Christian-Muslim Polemics

Has the Age of Polemics Ended?

by Diego Sarrió Cucarella

Can Christians and Muslims understand one another? Can they see in the other a partner on the path to God, someone who has value not only as a fellow human but more so as a seeker of God? Christians and Muslims have a centuries-long history of living side by side in the Middle East and now also in the West. That history has known harmony and mutual affection but also misunderstanding and sometimes conflict.

Why have Christians and Muslims suspected the beliefs of one another? Why have they sometimes accused one another of failing to understand the true nature of God? Why have they occasionally been hostile to the idea that they have something to learn from one other about the ways of God. This essay hopes to offer a bit of perspective from history. This is not to say that we want to repeat the past, only to learn from it.

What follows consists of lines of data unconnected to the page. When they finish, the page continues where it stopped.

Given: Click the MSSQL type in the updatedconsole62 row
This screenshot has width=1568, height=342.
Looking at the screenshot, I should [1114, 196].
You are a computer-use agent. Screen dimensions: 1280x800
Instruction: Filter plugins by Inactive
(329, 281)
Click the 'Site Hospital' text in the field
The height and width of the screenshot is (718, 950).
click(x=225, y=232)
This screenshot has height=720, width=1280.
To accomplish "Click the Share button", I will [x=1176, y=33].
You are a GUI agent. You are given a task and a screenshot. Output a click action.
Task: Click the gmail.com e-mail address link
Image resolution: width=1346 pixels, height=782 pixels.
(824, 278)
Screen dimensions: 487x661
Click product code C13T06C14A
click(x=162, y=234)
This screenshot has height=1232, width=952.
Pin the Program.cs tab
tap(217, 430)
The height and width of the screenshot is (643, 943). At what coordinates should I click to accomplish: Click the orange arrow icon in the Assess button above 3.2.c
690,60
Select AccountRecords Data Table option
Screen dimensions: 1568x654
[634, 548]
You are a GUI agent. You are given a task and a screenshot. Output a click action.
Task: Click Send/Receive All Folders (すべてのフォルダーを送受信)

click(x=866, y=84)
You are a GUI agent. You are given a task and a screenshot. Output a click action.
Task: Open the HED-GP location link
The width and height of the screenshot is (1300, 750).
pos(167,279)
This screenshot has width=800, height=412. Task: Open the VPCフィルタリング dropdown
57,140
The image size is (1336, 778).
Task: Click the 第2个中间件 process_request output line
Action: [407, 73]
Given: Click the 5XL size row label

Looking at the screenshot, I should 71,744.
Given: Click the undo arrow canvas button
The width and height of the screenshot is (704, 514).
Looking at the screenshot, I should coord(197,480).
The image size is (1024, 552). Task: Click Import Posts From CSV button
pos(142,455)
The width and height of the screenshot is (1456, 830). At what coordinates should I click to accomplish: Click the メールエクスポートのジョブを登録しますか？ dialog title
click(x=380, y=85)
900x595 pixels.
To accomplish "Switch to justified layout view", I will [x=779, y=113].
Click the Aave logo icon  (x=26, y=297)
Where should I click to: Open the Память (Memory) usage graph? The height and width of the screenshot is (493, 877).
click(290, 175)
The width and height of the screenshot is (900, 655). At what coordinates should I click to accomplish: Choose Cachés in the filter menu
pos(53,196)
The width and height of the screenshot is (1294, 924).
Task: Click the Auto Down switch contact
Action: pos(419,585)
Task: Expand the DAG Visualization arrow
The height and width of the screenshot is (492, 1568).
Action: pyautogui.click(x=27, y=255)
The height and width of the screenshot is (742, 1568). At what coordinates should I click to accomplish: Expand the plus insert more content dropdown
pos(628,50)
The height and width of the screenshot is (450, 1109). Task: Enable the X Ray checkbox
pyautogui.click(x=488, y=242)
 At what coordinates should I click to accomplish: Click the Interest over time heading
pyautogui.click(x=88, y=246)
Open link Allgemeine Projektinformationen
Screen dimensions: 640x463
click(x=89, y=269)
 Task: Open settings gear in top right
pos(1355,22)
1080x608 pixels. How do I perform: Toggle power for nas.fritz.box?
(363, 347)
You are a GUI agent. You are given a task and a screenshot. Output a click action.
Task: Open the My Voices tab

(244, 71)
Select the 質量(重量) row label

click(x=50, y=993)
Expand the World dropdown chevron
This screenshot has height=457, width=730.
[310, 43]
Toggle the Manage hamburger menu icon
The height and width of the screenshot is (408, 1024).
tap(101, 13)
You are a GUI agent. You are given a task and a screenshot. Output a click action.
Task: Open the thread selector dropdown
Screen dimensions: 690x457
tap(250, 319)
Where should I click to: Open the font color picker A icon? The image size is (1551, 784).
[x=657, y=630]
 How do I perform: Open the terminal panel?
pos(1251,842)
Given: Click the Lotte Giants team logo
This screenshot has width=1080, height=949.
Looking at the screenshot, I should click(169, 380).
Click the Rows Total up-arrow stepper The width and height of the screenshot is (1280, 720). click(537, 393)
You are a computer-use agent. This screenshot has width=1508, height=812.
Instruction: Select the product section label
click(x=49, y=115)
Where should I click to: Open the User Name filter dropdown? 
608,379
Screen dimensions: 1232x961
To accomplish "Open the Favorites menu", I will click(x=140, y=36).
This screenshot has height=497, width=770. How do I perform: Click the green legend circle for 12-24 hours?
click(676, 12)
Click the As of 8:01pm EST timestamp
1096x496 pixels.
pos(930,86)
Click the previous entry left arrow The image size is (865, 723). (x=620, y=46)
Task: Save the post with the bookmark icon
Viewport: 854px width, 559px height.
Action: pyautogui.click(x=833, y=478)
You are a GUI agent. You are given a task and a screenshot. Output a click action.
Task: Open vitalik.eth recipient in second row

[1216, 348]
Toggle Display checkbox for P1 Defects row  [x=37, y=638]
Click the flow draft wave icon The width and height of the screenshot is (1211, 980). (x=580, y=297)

A few years back, a group of scholars under the leadership of David Thomas of the University of Birmingham inaugurated a rather ambitious project that seeks to account for all known works written by Christians and Muslims about one another. Christian-Muslim Relations: A Bibliographical History, published by Brill, has already become a basic tool for the study of the history of the relation between the two faiths. The five volumes published until now take the project from 600 to 1500 of the Common Era and focus on the wider Mediterranean region. Future volumes will doubtlessly confirm a fact that even a cursory read of the published volumes reveals: Most of what Christians and Muslims have written about one another has been polemical. There are rare instances when the religion of the other is depicted without prejudice, but the “default position” is one of suspicion and antagonism. Those who sought to overcome stereotypical characterizations of the others were exceptions on both sides.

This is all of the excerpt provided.